Dieses Geschäft der Beklagten befindet sich nördlich der Völkermarkterstraße. Das Elisabethinen-Krankenhaus liegt rund 1 km westlich dieser Filiale. Östlich des Geschäftes liegt in einer Entfernung von 750 m südlich der Völkermarkterstraße ein Friedhof.

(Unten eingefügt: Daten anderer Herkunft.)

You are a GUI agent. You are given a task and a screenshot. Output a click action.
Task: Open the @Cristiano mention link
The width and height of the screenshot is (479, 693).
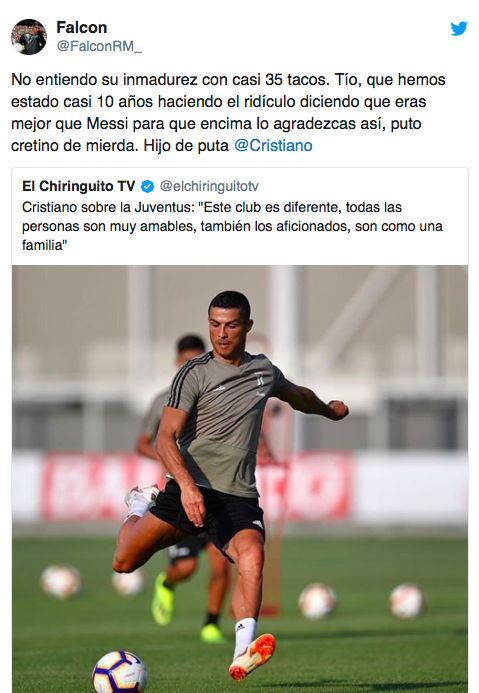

c) Filiale Villach, Ghonallee 2:

Im Osten des als Parkanlage benützten Grundstückes 43/6, das im Osten an die Ossiacherzeile und im Norden an den Draufluß angrenzt, liegt das Grundstück Nr. 43/9 mit einer Länge von 37 m und einer Breite von etwa 9 m. Im Westen ist es durch eine Thujenhecke und eine Mauer, im Süden durch eine Mauer gegenüber der Straße und im Osten und Norden bis zur Thujenhecke durch eine weitere durchgehende Steinmauer abgeschlossen. Von der im Süden des Grundstückes vorbeiführenden Straße gelangt man durch ein Tor auf das Grundstück 43/9. An der Mauer, die das Grundstück östlich und nördlich begrenzt, befinden sich mehrere monumentale Begräbnisstätten und Erinnerungstafeln, die an der Mauer angebaut oder in diese eingelassen sind. Anschließend an einen Platz vor dem südlichen Eingang befindet sich eine offene Grabkapelle mit einer Gruft in der Größe von etwa 2 x 5 x 3 m; dabei handelt es sich um die Grabstätte der Familie G***. Als letzte hat dort die am 2. Jänner 1964 verstorbene Maria G*** ihre letzte Ruhestätte gefunden. Im Anschluß daran sind in die Mauer in einer Länge von rund 4 bis 5 m mehrere Gedenktafeln eingebaut. In einer danach etwas vorspringenden Mauernische befindet sich ein weiterer Begräbnisstein. In die daran anschließende Mauer sind in einer Länge von ca. 11 m weitere Gedenktafeln eingelassen. Von einer Gedenktafel mit dem Hinweis auf die Familie R*** befindet sich ein kleines mit Blumen bepflanztes Hügelgrab. Nach den 11 m stehen zwei größere Grabkapellen. Bei der einen von ihnen scheint die letzte Eintragung der Gruft auf das Jahr 1952 zurückzugehen; es handelt sich um das Familiengrab der Familie T***-T***. Die letzte Grabkapelle weist auf die Ruhestätte der Familie S*** hin. An der Nordseite der Grundstücksfläche befindet sich ein Kreuz. An der Nordmauer sind 7 Gedenktafeln eingebaut. Bei dieser Anlage handelt es sich um eine Gedächtnisstätte, die teilweise besucht wird. Vom Tor aus gelangt man auf die südlich des Grundstückes 46/9 vorbeiführende Straße; von dort sind es 30 bis 40 m zur Ossiacherzeile, von der ein Gehsteig bis zur Kreuzung mit der Ghonallee führt. Der Kreuzung gegenüber liegt das Geschäftslokal der Beklagten, etwa 200 m vom Tor der Gedächtnisstätte entfernt. Ein anderes Blumengeschäft befindet sich dort nicht. Zumindest seit 1974 hat dort kein Begräbnis mehr stattgefunden. Angehörige, deren Verwandte in den Grüften bestattet sind, besuchen fallweise die Gedenkstätten.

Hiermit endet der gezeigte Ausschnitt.